Dal 1387 ritroviamo C. in patria, dove il 18 dicembre di quell'anno pagò 1000 lire di denari cortonesi per la dote della figlia Beatrice. Il 5 marzo 1395 ve lo incontriamo ancora come testimone. Il 14 aprile successivo, sempre in Todi, acquistò una cassetta di gioielli, metalli pregiati greggi, vari attrezzi pertinenti all'arte dell'orefice dalla propria figlia Vallesa vedova di Nofrio di Lello (probabilmente orefice), provvedendo al relativo pagamento il 25 maggio 1398, il 16 aprile e il 22 dicembre 1399. Negli anni 1395-96 compare diverse volte, anche reinserito nella vita pubblica: il 5 luglio 1396, in qualità di priore del Comune nel bimestre luglio-agosto, presenziò con i colleghi alla riconsegna di due trombe d'argento del Comune già tenute in custodia nella sacrestia di S. Fortunato. Per l'ultima volta lo si incontra documentato il 31 ottobre 1400, come testimone. Ma egli dovette continuare a vivere ancora fin verso la metà dell'anno 1419. Infatti, il figlio Lazzaro, nominato in diversi documenti, soltanto con il 5 giugno 1419 è detto "condam magistri Petri",mentre un atto del 22 maggio ed altri precedenti, di riflesso, sembra lo diano ancora vivente.
A quest'ultimo periodo tudertino è stata assegnata l'esecuzione del Reliquiario delbraccio di S. Fortunato per la omonima chiesa di Todi, restituitogli recentemente da M. Pericoli sulla base di fonti documentarie; e per analogia di forme e di motivi decorativi gli è stato anche attribuito (Santi) il Reliquiario di S. Anna, già nella sacrestia di S. Domenico di Perugia ed oggi anch'esso nella Galleria nazionale dell'Umbria. Anche il Riccio di pastorale con l'Agnello Mistico, conservato nella cattedrale di Todi (assegnato dal Santi alla prima metà del sec. XV e da lui attribuito ad "un orafo tuderte, tardo seguace di Cataluccio"), messo ora in relazione con le altre opere, sembra possa ritenersi dello stesso C., degli ultimissimi anni della sua lunga attività.

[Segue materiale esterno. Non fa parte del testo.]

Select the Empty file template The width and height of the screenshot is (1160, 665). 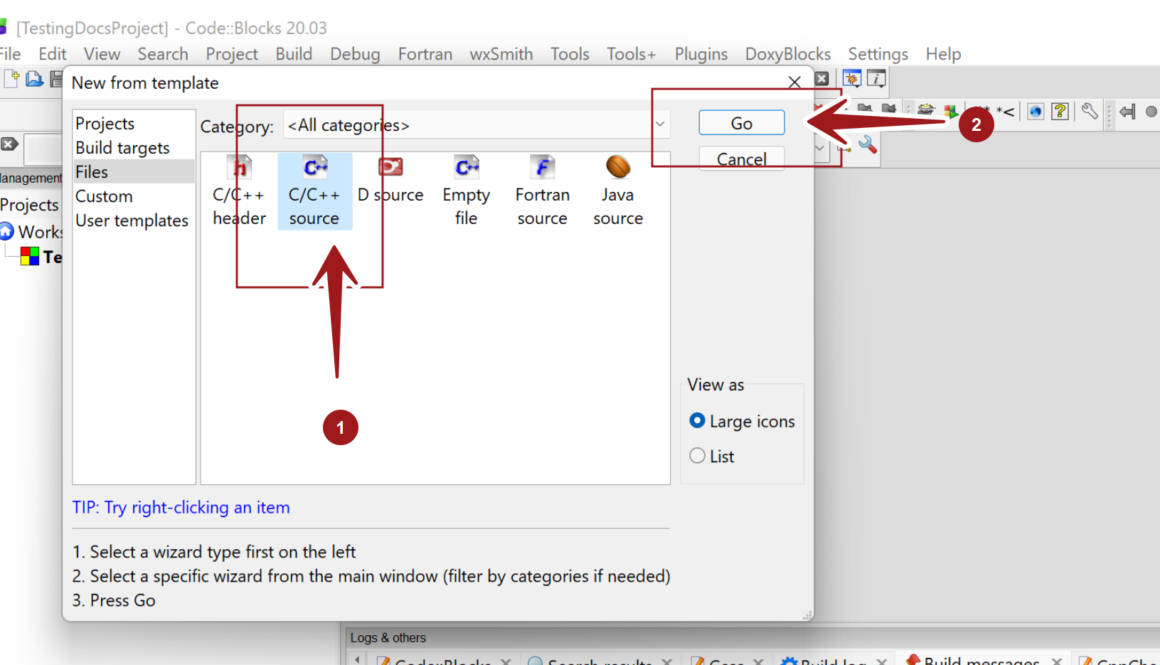[466, 191]
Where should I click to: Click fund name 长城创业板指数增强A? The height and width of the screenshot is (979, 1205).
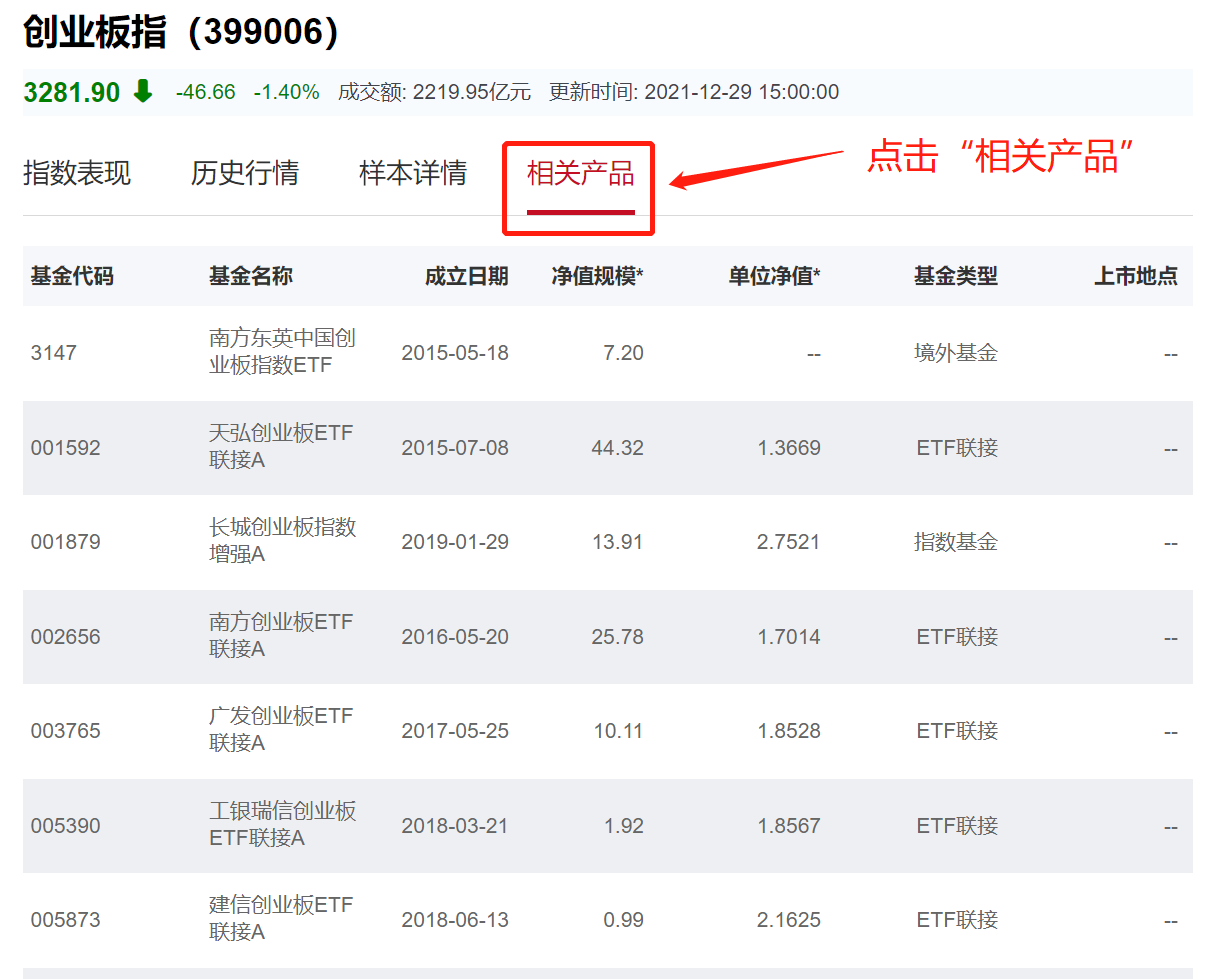pyautogui.click(x=282, y=541)
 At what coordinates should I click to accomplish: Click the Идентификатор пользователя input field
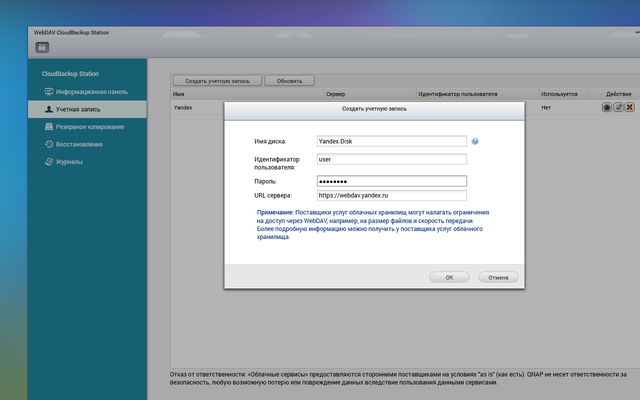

Fonti e Bibl.: Le fonti document. sono ampiamente segnalate da M. Pericoli, Per nozze Nicolini-Orsini, Todi 1953; C. Grondona, Catalucius Petri Raynaldi aurifex de Tuderto...(Note e docum.), Todi 1965; C. G. Bulgari, Argentieri, gemmari e orafi d'Italia, I,3, Roma 1966, pp. 228 s., 382, tav. 32; bibliogr. completa in F. Santi, Galleria nazion. dell'Umbria. Dipinti, sculture e oggetti d'arte di età romanica e gotica, I, Roma 1969, pp. 170 s., 174; U. Thieme-F. Becker, Künstlerlexikon, VI, p. 177.